▶ **EXERCISE**:
Beginning at the line that contains "Where should I click to: Toggle", reproduce the entries below exactly, ending with the line that contains "Viewport: 650px width, 481px height.". Omit each picture.

▶ **PROVIDED RECORDS**:
———
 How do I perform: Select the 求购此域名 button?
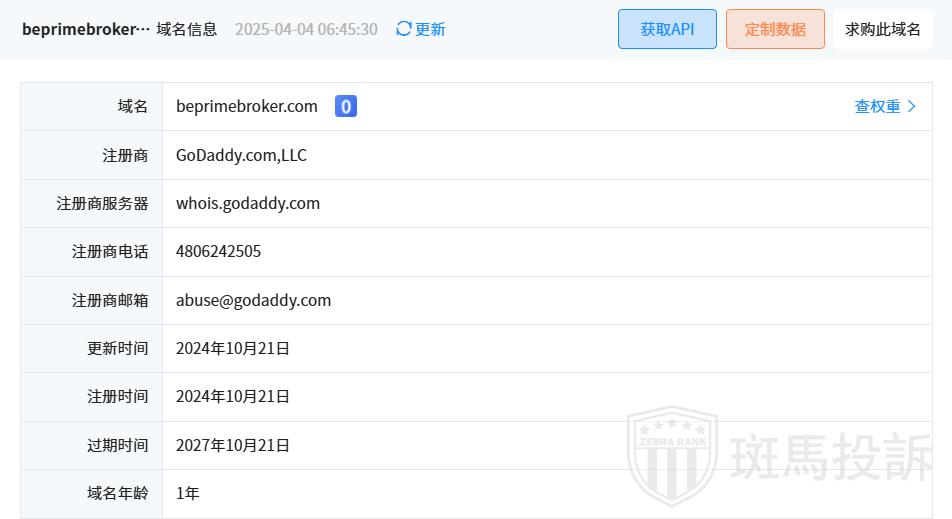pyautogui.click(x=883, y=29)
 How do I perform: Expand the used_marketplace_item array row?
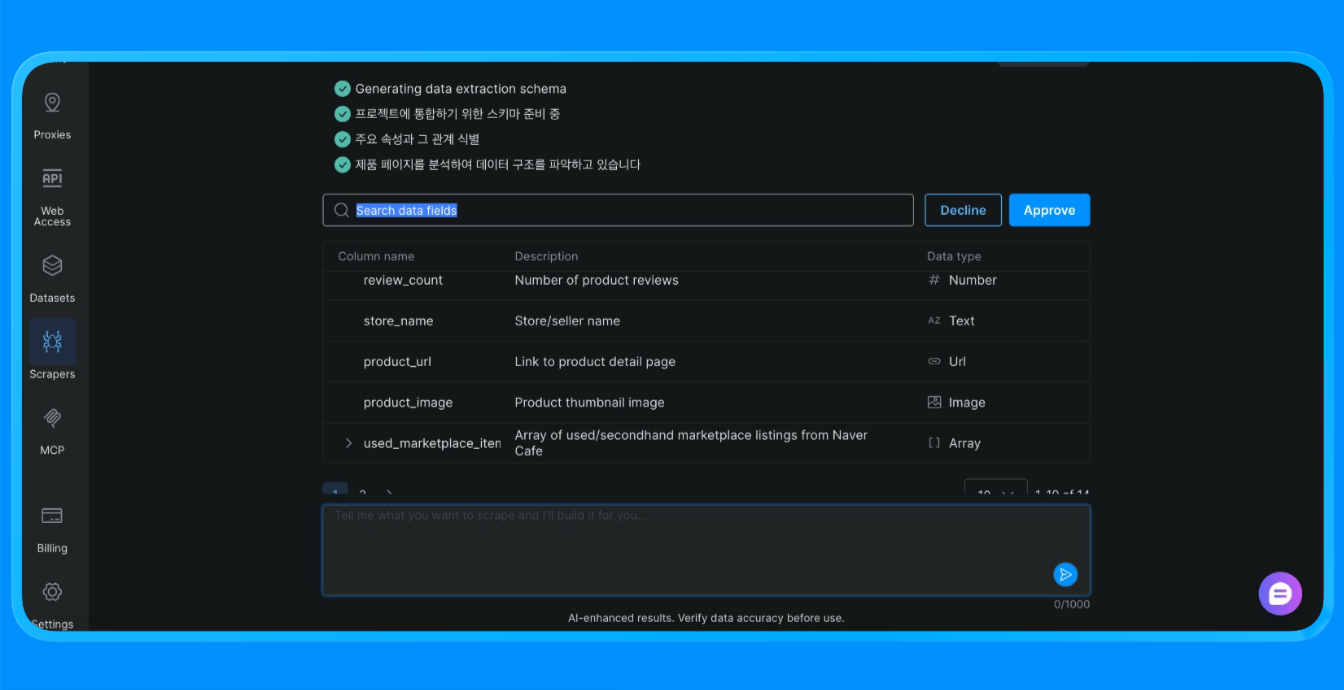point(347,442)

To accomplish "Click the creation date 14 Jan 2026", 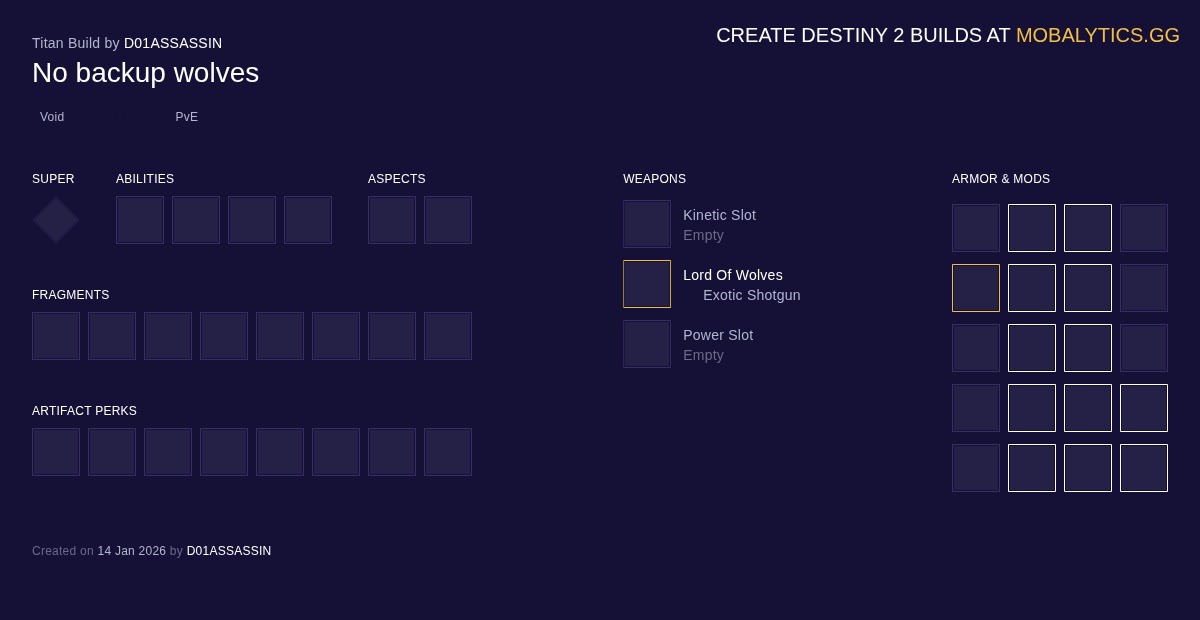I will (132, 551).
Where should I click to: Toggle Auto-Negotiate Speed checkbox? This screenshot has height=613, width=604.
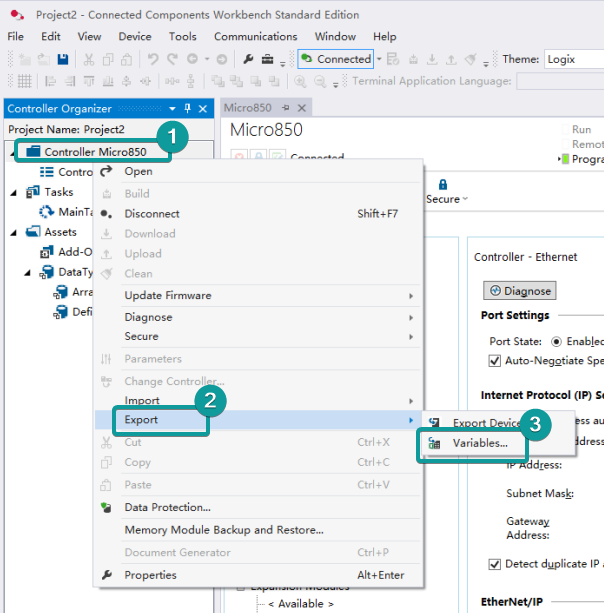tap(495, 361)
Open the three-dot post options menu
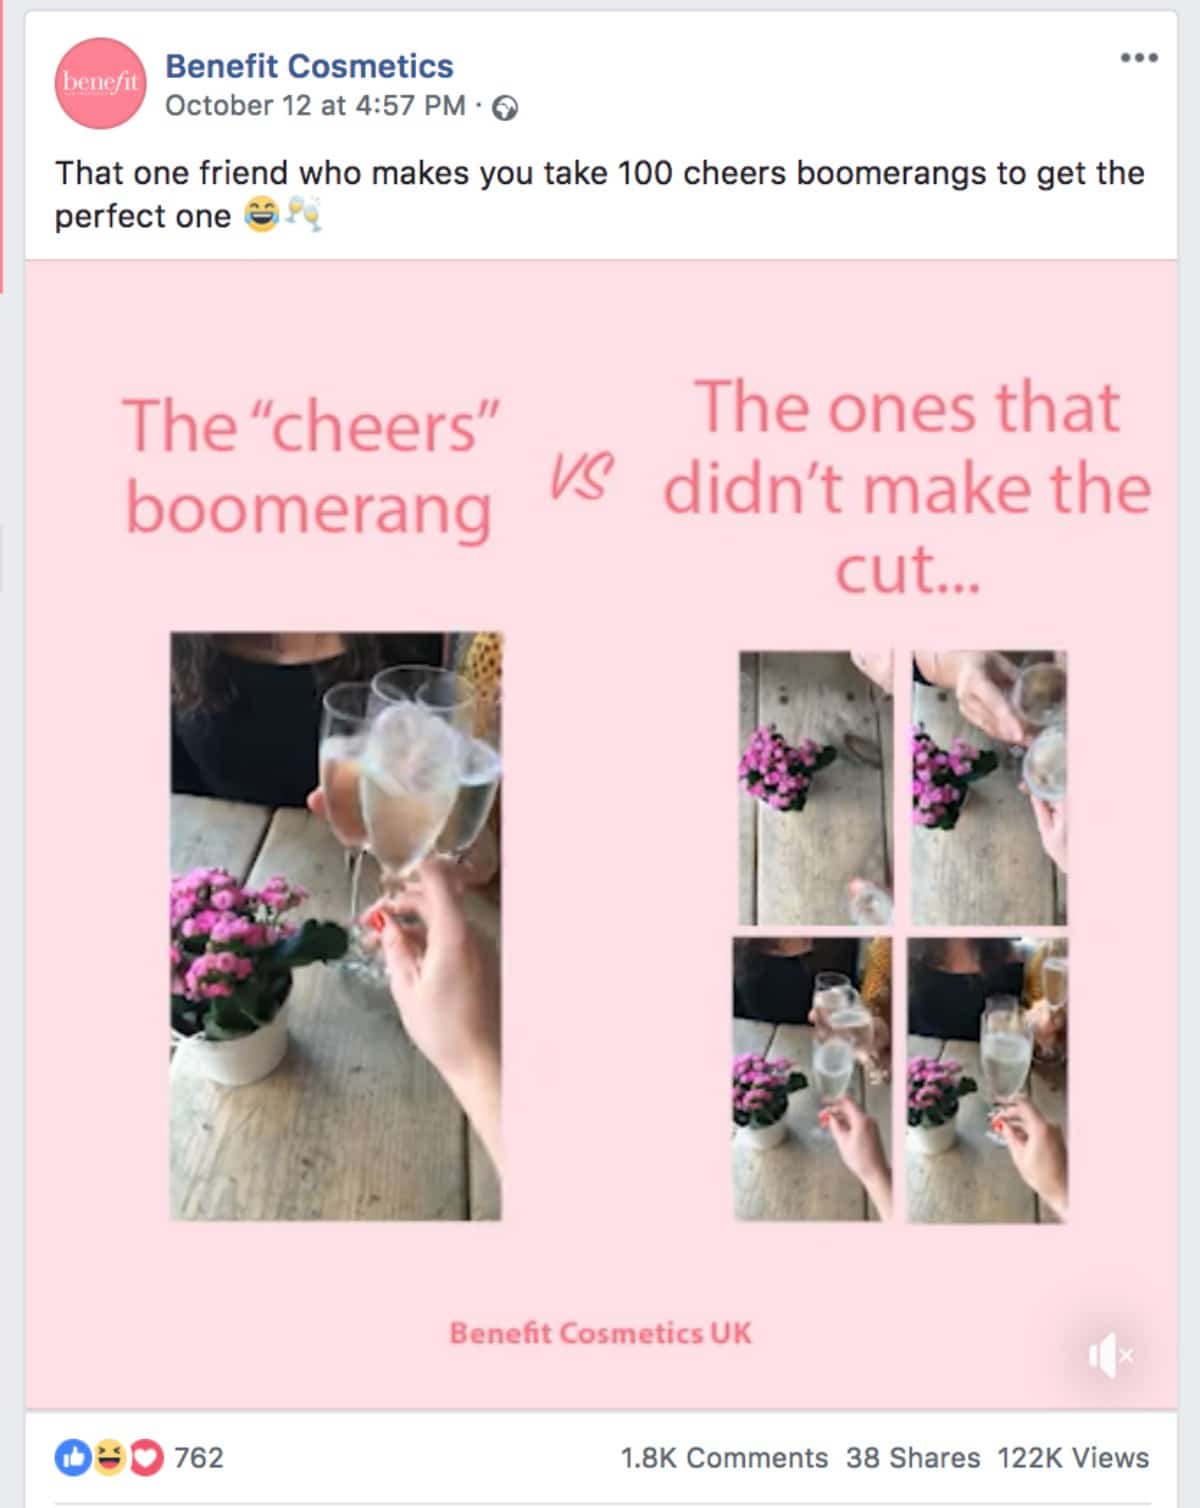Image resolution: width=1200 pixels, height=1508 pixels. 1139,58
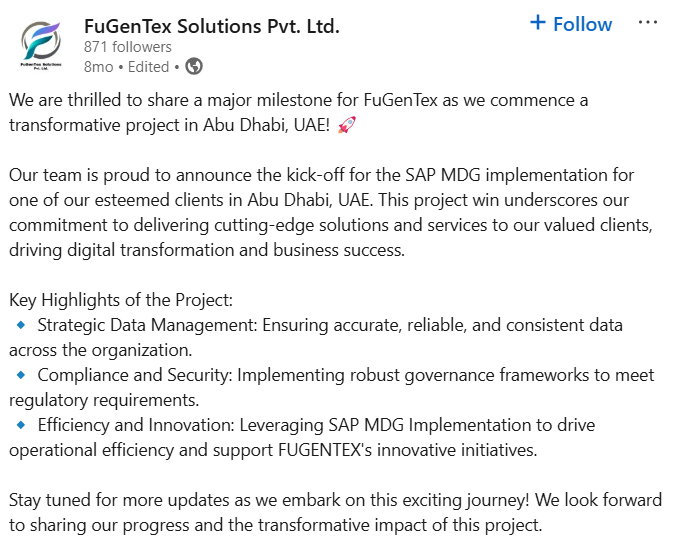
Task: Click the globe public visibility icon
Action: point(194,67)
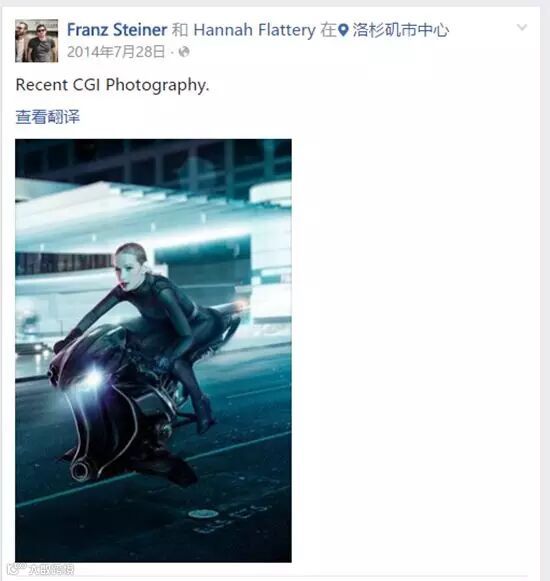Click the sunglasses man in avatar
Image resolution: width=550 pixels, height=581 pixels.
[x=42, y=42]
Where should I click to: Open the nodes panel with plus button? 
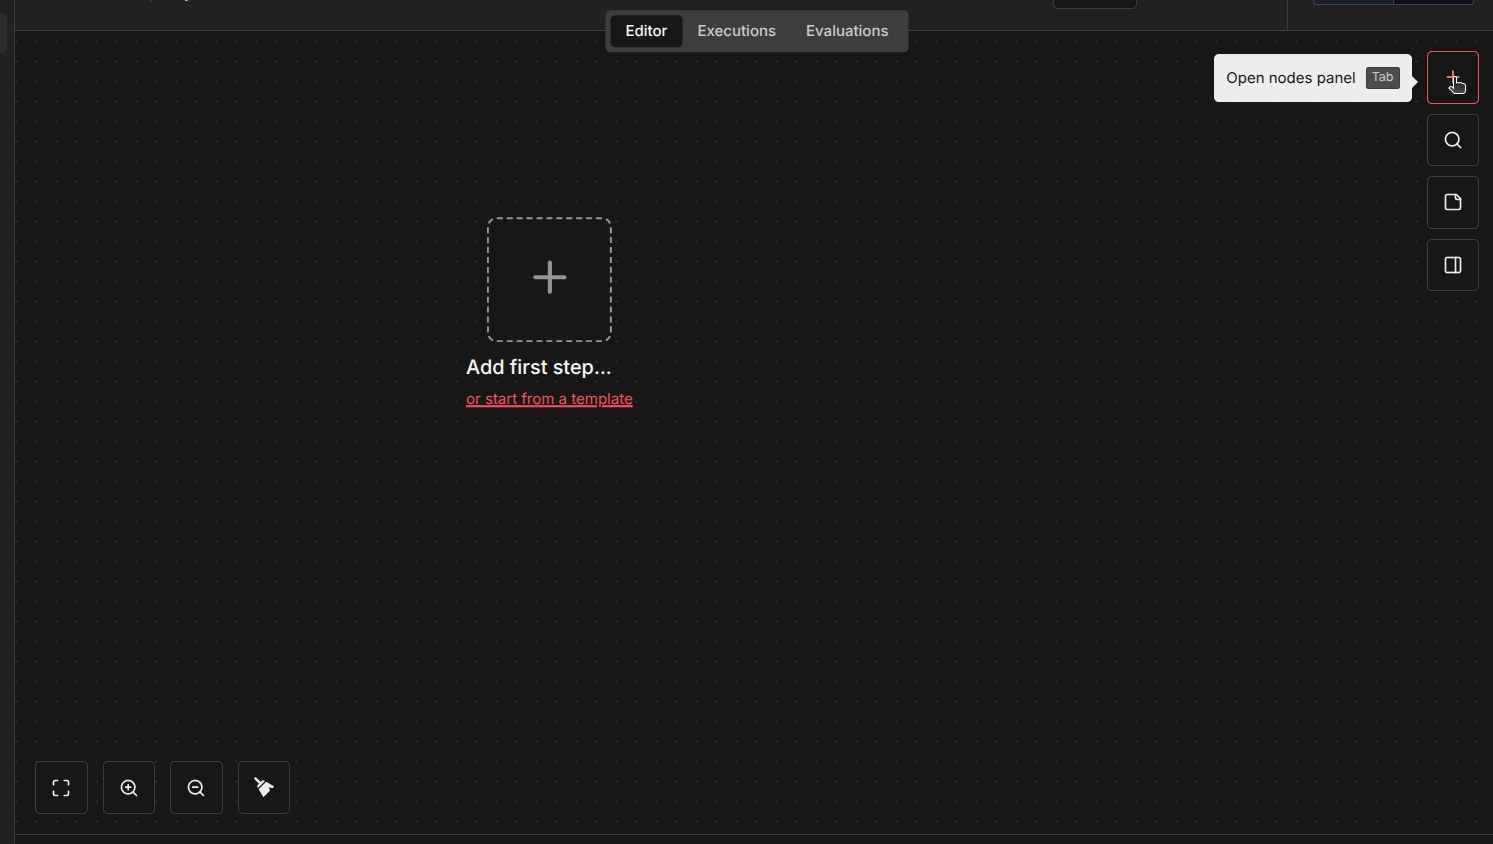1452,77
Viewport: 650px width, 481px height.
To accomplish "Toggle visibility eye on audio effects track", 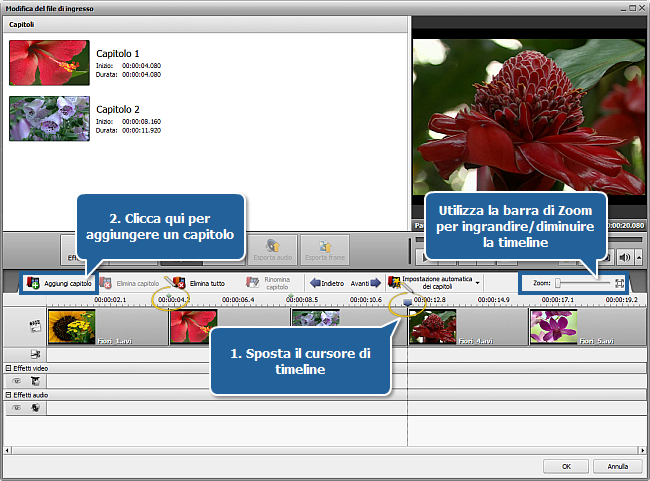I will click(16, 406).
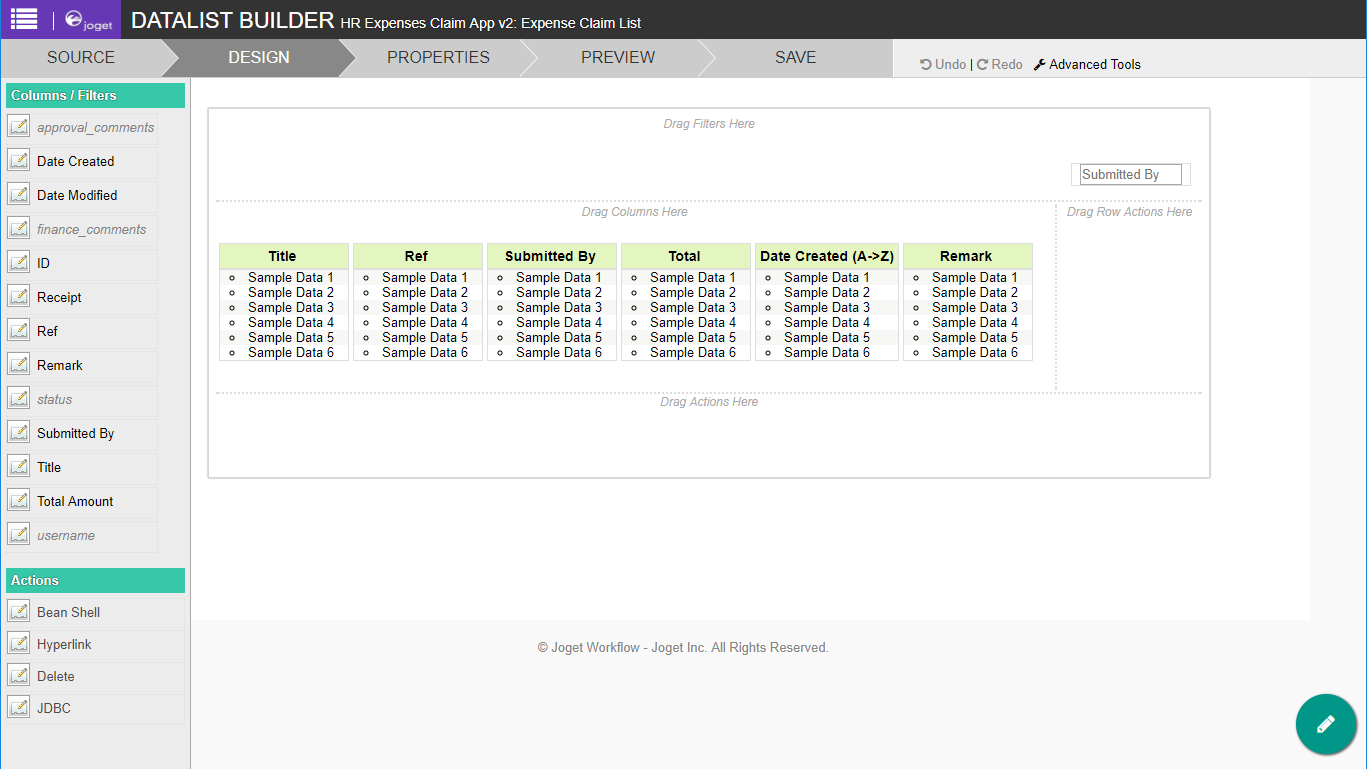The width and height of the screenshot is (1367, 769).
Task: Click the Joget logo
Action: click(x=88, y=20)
———
▶ **FINAL ANSWER**:
Where should I click to: Toggle Auto-Negotiate Speed checkbox? This screenshot has height=613, width=604.
tap(495, 361)
Open the three-dot post options menu
Image resolution: width=1200 pixels, height=1508 pixels. 1139,58
Task: Click the globe public visibility icon
Action: point(194,67)
Click the sunglasses man in avatar
Image resolution: width=550 pixels, height=581 pixels.
[x=42, y=42]
Where should I click to: Open the nodes panel with plus button? 
1452,77
Viewport: 650px width, 481px height.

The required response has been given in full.